GPU Mangrove is a predictive model for execution time and power consumption of CUDA kernels. Details can be found in the publication "A Simple Model for Portable and Fast Prediction of Execution Time and Power Consumption of GPU Kernels".
Due to size restrictions databases are not included in this repository. Execute download_dbs.sh
to initially download and extract them.
We provide training data in this repository. To gather your own training data you need to use CUDA Flux.
https://github.com/UniHD-CEG/cuda-flux/
If you only want to train the model with our datasets python3 with tho following packages is recommended:
- numpy >= 1.18.1
- pandas >= 1.0.3
- pickle >= 4.0
- tqdm >= 4.45.0
- sklearn (scikit-learn) >= 0.22.1
git lfs is required to checkout the databases (https://git-lfs.github.com/)
To simply build the models simply use the default target of the makefile.
There is also a target for the leave-one-out training - make loo
.
FYI: The training can take up to multiple days.
Of course gpu mangrove can be used directly:
usage: mangrove.py [-h]
{process,filter,cv,llo,ablation,timemodel,paramstats} ...
GPU Mangrove: preprocess and filter datesets, train GPU Mangrove model with
cross-validation or leave-one-out, prediction with trained model.
positional arguments:
{process,filter,cv,llo,ablation,timemodel,paramstats}
process Join features and measurements, apply feature
engineering
filter Limit the amunt of samples which are being user per
bench,app,dataset,kernel tuple
cv train model using cross-validation
llo train model using leave-one-out
timemodel measure prediction latency
optional arguments:
-h, --help show this help message and exit
Examples:
./mangrove.py process --fdb data/FeatureTable-0.3.db --mdb data/KernelTime-K20.db -o data/time_samples_K20_median.db
./mangrove.py filter -i data/time_samples_K20_median.db -t 100 -o data/time_samplesf_K20_median_100.pkl
./mangrove.py cv -i data/time_samplesf_K20_median_100.pkl -o data/time_model_K20_median_100.pkl -r data/time_cv-res_K20_median_100.pkl -t 30 -s 3 -k 5
- The visualization notebook is used to create plots using our sample data and the models. It can be used to examine the data and the model in depth.
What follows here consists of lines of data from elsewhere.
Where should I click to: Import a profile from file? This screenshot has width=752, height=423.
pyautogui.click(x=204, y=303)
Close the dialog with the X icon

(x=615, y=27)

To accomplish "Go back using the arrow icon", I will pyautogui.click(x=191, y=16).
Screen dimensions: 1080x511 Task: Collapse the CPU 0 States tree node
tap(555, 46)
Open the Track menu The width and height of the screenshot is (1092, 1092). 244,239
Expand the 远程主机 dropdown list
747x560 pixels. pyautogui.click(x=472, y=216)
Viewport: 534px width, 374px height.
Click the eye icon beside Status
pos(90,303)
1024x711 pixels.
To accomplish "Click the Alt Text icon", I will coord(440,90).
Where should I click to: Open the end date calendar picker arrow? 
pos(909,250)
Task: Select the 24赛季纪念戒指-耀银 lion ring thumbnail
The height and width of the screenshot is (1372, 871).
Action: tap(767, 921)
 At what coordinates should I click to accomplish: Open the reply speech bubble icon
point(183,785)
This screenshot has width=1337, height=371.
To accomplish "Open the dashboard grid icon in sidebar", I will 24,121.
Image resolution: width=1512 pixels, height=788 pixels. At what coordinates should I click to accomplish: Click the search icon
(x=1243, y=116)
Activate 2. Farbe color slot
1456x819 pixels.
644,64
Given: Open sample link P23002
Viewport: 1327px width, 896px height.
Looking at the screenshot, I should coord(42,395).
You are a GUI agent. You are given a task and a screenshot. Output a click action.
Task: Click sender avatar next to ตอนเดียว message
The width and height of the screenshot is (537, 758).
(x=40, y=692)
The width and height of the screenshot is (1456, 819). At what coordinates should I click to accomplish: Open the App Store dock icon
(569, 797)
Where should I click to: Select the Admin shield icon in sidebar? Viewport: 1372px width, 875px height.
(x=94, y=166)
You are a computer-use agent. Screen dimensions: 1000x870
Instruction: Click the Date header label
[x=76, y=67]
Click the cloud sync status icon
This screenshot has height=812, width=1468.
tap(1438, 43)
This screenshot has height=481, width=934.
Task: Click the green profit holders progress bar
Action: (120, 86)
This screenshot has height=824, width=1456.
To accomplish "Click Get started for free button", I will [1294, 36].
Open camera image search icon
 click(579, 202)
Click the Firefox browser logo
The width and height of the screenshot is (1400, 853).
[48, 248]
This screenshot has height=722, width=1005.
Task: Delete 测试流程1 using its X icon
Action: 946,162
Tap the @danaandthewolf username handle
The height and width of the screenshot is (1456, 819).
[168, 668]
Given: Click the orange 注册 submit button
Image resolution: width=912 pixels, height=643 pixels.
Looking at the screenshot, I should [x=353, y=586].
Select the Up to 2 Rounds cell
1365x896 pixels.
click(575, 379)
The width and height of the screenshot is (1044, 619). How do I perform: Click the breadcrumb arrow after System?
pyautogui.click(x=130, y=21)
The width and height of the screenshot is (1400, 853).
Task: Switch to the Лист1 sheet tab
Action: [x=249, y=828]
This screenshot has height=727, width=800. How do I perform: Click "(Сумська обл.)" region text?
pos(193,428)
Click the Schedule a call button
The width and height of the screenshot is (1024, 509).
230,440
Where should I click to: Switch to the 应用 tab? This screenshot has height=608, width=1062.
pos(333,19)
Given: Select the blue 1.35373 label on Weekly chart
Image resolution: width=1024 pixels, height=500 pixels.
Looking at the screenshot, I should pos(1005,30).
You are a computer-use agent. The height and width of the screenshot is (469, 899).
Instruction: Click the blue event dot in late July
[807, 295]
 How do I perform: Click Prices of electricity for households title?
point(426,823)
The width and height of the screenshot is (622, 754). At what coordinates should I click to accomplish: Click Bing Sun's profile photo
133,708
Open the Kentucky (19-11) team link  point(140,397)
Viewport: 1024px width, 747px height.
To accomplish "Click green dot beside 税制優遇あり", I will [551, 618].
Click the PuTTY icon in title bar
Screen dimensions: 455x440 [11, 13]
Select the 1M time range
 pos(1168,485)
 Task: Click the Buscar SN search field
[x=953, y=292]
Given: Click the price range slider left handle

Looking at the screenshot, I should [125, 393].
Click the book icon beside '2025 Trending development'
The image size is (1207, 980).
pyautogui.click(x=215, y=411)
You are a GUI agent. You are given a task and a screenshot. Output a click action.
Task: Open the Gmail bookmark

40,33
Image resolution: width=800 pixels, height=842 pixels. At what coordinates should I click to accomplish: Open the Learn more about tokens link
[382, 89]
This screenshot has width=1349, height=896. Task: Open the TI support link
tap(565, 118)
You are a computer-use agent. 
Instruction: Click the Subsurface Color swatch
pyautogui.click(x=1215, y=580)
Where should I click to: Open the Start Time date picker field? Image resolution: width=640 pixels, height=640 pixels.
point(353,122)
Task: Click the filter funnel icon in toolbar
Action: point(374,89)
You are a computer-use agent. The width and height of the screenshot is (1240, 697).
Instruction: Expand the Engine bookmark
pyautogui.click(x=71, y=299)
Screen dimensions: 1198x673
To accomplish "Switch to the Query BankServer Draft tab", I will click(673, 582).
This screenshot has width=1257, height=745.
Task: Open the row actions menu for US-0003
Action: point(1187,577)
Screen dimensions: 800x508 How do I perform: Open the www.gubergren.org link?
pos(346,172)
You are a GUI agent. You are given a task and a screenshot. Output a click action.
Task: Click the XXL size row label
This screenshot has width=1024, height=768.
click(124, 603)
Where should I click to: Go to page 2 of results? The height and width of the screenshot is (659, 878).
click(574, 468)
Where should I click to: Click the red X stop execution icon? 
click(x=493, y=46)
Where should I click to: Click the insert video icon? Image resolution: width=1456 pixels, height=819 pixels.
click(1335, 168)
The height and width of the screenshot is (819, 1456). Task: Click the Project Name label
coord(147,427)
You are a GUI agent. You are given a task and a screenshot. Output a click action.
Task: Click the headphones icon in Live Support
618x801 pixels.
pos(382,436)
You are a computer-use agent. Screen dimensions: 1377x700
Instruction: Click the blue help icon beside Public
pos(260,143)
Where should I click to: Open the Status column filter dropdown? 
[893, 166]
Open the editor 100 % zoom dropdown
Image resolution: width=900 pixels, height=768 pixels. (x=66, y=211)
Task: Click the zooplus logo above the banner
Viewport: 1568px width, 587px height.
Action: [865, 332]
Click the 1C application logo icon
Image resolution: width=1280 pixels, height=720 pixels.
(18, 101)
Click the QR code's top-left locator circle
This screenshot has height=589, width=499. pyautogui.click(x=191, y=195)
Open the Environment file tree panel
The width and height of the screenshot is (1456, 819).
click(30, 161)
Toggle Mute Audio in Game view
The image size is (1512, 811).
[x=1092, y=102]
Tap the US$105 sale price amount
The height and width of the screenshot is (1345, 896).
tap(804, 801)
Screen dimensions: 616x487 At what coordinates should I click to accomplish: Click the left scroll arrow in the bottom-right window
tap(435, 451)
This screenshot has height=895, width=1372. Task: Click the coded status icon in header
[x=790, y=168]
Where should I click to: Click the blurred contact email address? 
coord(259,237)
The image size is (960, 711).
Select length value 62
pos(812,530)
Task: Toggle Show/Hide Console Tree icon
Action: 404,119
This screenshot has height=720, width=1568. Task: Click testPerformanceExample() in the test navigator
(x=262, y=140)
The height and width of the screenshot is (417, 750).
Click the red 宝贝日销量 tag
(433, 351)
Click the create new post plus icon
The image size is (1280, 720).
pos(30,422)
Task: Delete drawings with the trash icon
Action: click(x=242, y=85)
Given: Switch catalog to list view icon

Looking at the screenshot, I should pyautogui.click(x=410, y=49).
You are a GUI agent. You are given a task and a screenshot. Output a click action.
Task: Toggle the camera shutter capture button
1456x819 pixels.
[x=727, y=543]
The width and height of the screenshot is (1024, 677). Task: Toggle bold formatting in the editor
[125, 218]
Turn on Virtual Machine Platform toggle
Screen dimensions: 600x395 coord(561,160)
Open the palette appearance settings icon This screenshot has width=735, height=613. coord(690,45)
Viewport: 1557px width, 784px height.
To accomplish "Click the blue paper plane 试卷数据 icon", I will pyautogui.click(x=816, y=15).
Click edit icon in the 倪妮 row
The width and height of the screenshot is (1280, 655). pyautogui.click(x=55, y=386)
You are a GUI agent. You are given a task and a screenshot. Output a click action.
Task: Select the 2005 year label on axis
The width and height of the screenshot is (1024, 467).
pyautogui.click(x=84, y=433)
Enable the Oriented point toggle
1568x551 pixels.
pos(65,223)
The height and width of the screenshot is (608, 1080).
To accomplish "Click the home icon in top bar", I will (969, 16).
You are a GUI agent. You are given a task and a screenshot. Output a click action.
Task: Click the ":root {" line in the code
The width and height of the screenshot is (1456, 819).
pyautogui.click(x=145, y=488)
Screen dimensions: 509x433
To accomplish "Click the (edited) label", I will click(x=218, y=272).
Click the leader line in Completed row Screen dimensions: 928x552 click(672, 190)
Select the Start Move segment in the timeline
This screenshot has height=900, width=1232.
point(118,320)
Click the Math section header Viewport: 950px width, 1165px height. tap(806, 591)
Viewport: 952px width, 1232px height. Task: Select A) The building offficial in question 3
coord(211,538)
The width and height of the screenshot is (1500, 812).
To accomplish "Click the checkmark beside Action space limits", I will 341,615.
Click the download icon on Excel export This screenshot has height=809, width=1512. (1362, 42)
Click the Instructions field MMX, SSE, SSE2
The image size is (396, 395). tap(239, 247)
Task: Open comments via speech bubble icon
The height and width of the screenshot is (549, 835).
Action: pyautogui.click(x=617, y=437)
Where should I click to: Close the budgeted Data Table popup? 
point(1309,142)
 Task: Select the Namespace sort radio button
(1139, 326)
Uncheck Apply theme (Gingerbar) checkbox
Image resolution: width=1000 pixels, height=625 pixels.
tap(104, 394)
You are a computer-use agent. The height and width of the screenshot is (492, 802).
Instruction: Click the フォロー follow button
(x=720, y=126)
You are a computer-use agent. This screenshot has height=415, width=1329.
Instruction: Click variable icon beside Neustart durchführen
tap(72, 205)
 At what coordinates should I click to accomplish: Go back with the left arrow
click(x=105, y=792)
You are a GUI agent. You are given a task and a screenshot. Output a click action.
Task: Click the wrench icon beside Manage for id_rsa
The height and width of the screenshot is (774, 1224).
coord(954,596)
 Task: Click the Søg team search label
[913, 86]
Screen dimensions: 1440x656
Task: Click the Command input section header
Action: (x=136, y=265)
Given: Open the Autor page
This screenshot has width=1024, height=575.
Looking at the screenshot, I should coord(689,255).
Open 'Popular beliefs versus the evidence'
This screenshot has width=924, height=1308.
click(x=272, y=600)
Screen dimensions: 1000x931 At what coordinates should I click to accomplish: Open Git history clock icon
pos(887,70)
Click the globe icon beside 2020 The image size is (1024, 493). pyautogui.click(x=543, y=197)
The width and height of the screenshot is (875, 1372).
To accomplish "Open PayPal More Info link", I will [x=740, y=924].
- The FeatureProcessing notebook is used to create the FeatureTable database. It is not needed to execute it as this database is already there.
The data folder contain databases which can be examined with sqlite3:
- CUDAFlux-0.3-Metrics.db - raw CUDA Flux metrics
- FeatureTable-0.3.db - processed CUDA FLux metrics
- KernelTime-$GPU.db - raw time measurements
- KernelPower-$GPU.db - raw power measurements
Entrys in FeatureTable and KernelTime/KernelPower are usually joined by the tuple (bench,app,dataset,lseq) where lseq stands for launch sequence and is the sequential order of the kernels launched in the application.